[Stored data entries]

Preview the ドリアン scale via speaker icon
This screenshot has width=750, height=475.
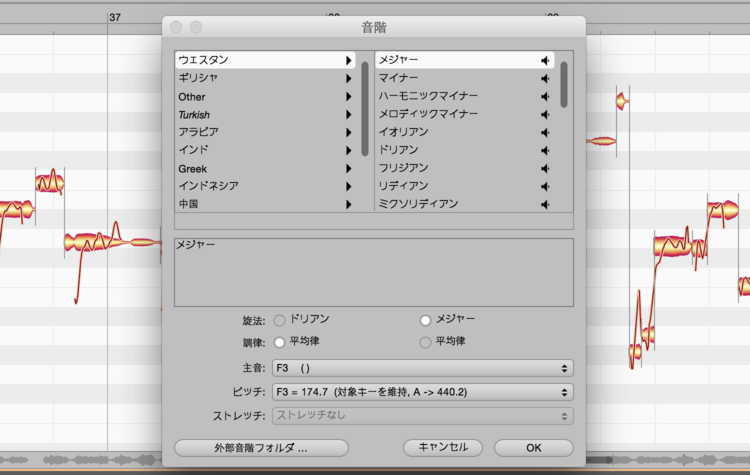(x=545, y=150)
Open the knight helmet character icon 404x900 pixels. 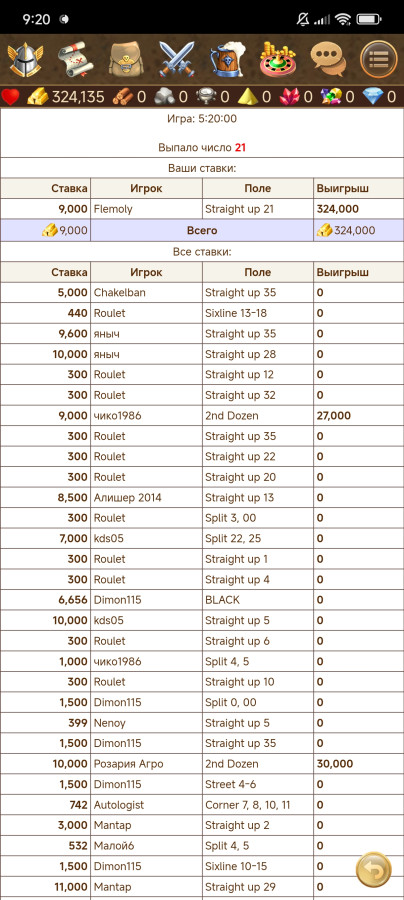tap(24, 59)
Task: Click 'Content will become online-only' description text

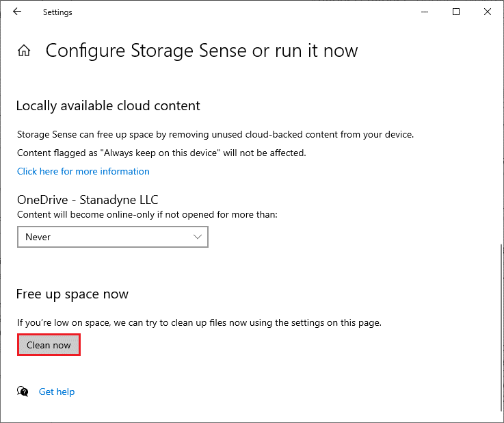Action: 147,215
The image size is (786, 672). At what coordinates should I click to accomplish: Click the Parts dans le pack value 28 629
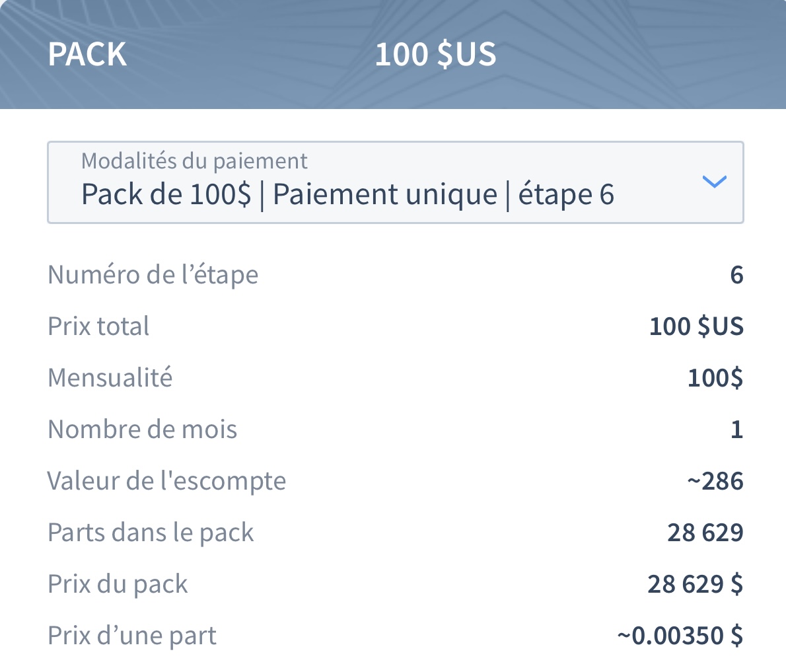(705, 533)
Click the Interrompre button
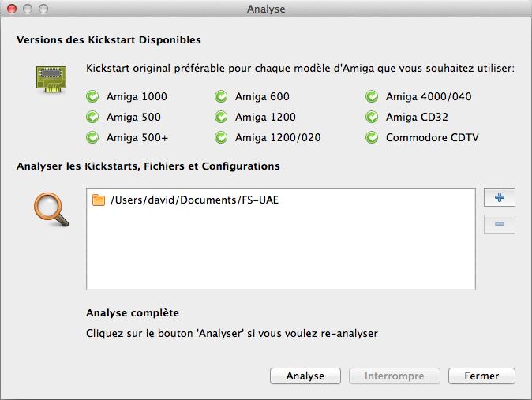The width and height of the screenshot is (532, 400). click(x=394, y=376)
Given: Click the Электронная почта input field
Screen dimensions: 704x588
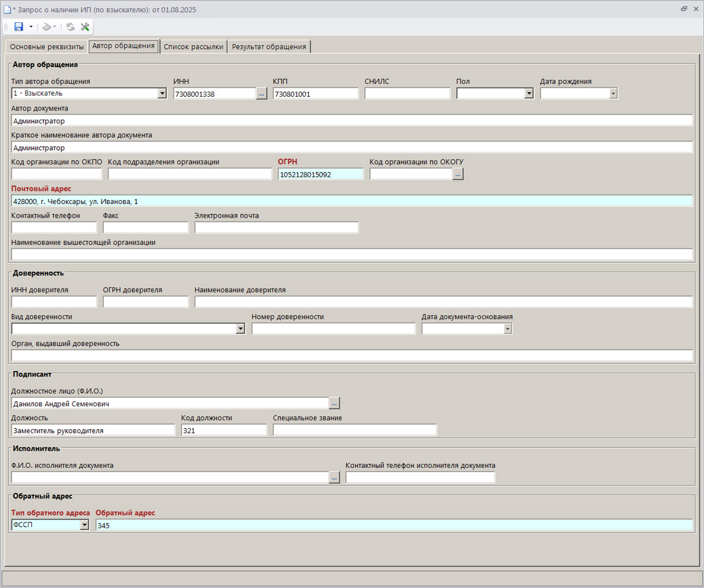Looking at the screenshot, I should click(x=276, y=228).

EXERCISE REQUIREMENTS - The lines from the one containing "Click the Interrompre button" through the last line above are to be repeated exactly, and only those. Any pictures must be left out.

OUTPUT -
Click the Interrompre button
The width and height of the screenshot is (532, 400). click(x=394, y=376)
Given: Click the Электронная почта input field
Screen dimensions: 704x588
Looking at the screenshot, I should click(x=276, y=228).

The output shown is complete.